**Document excerpt**
---+---

Search code examples
pythonregexregex-lookarounds

Regex Python: Keep first digits


The objective is to keep the first digits in a string, but remove them if they are in different place.

For instance, just this numbers should be kept:

123456 AB
123456 GENERAL
123456 HOSPITAL

On the other hand, these numbers should be removed:

PROJECT 150000 SCHOLARSHIPS
SUMMERLAND 05 100 SCHOOL 100 ABC
ABC HOSPITAL 01 20 30 GENERAL
ABC HOSPITAL 01

I have crafted this regex which is very near to the mentioned behaviour and substituting for empty space:

(?<=\w\b )([0-9]*)

However, I am getting some an additional space when removing the digits which is coming from the preceding space:

123456 AB
123456 GENERAL
123456 HOSPITAL

PROJECT  SCHOLARSHIPS
SUMMERLAND   SCHOOL  ABC
ABC HOSPITAL    GENERAL
ABC HOSPITAL 

How can I get rid of this space?


Solution

  • To keep the first digits in the string, you could also use a capturing group with an alternation instead of a lookbehind. Capture in a group what you want to keep, and match what you don't want to keep.

---+---

**Data to examine**

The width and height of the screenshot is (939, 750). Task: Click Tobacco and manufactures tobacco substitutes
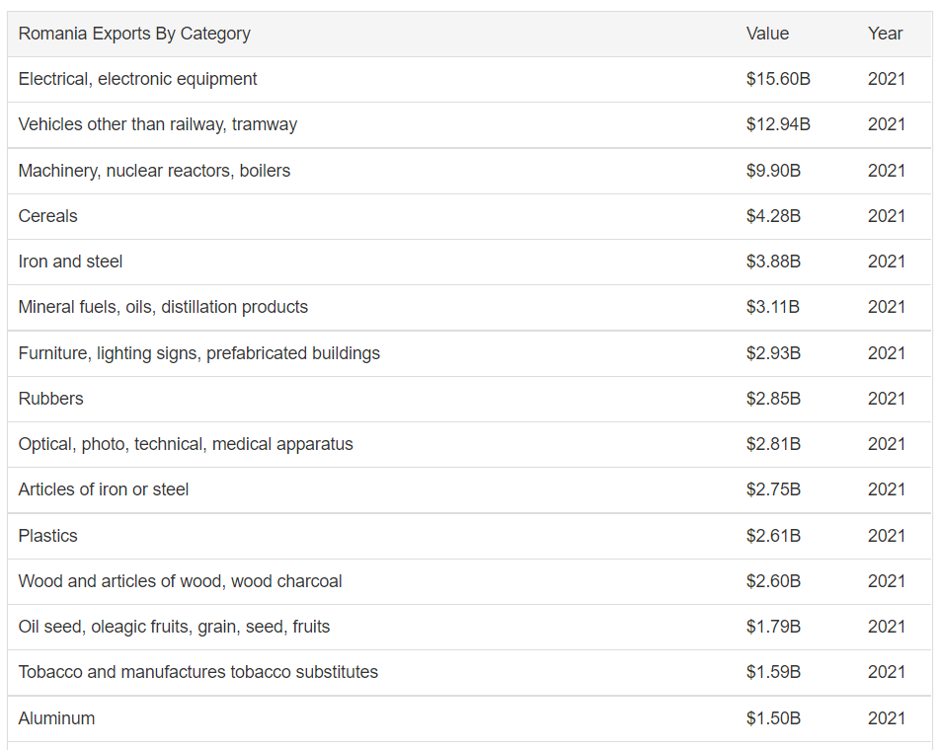(x=197, y=672)
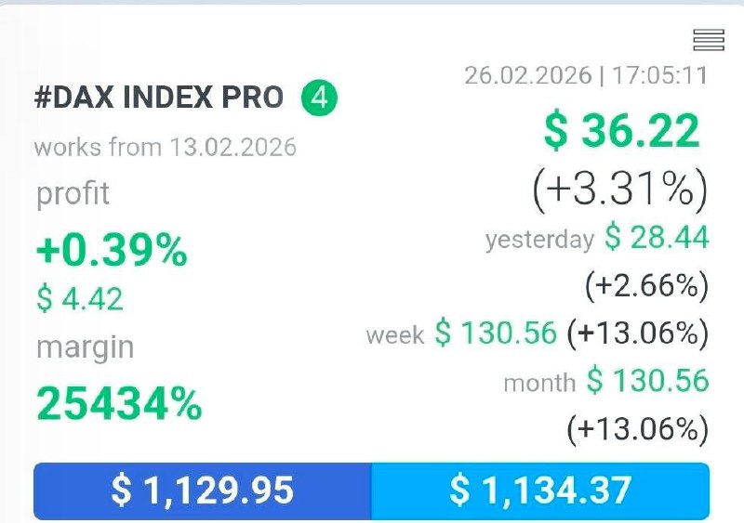Click the 'works from 13.02.2026' text

[166, 147]
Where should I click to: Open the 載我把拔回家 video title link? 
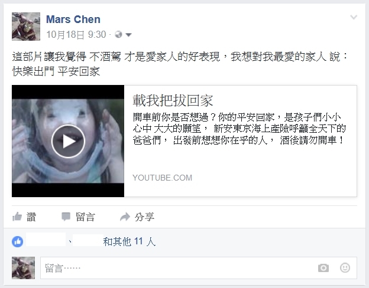pos(173,100)
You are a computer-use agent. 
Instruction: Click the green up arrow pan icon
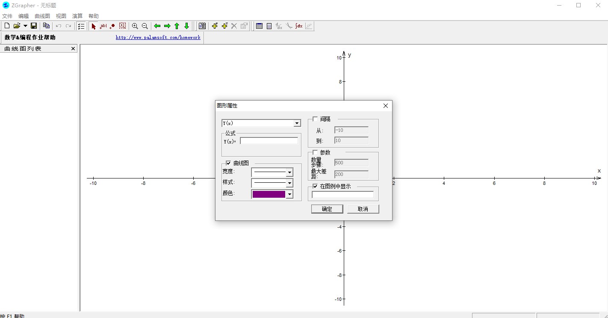coord(177,26)
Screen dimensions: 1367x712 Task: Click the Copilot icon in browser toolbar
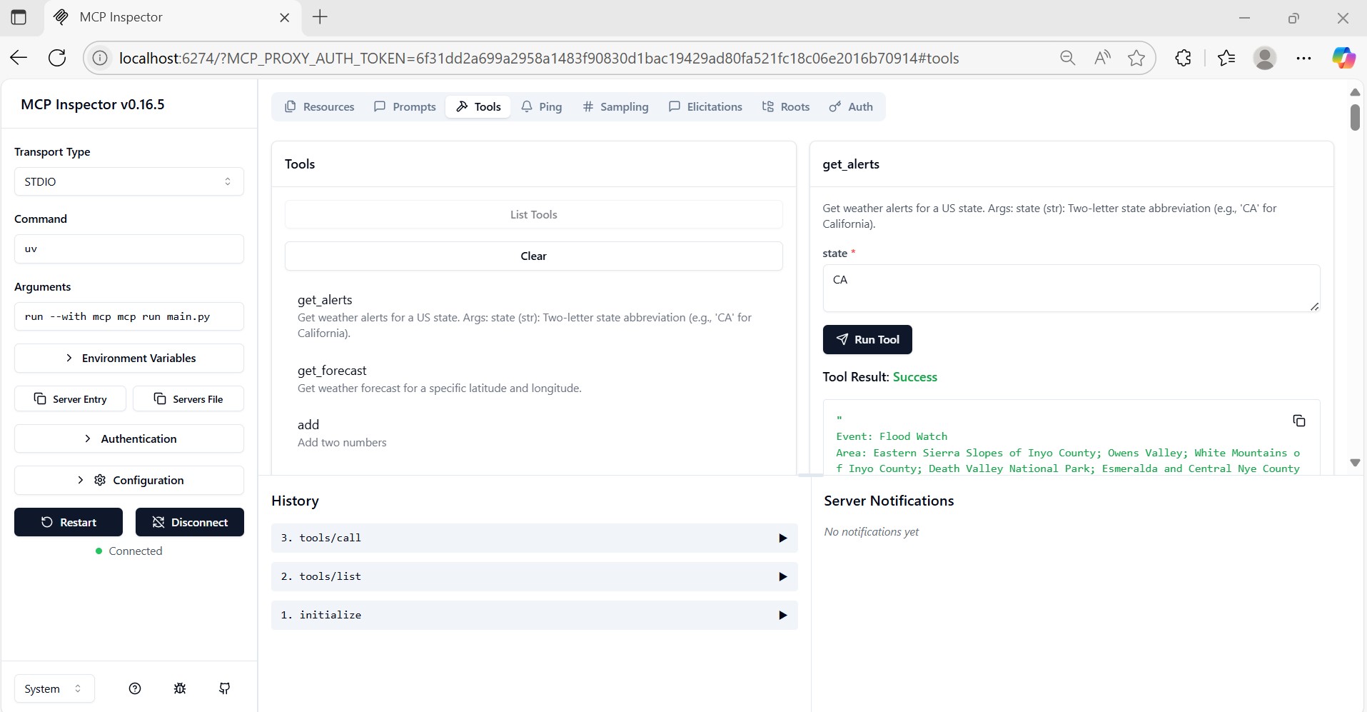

---+---

**What to work on**
(a) According to the regex thread, what does the solution suggest using instead of a lookbehind to keep the first digits?
(b) Pick up the regex thread on keeping the first digits immediately after its final sentence and continue the solution.

**Answers by item**
(a) A capturing group with an alternation.

(b)
    ^([^\S\r\n]*\d+)|\d+[^\S\r\n]*
    
    • ^ Start of string
    • ( Capture group 1 (what you want to keep)
      • [^\S\r\n]*\d+ Match optional whitespace chars except newlines, match 1+ digits
    • ) Close group
    • | Or
    • \d+[^\S\r\n]* Match 1+ digits followed by optional whitespace chars except newlines (What you want to remove)

    Regex demo | Python demo

    For example

    result = re.sub(regex, r'\1', test_str, 0, re.MULTILINE)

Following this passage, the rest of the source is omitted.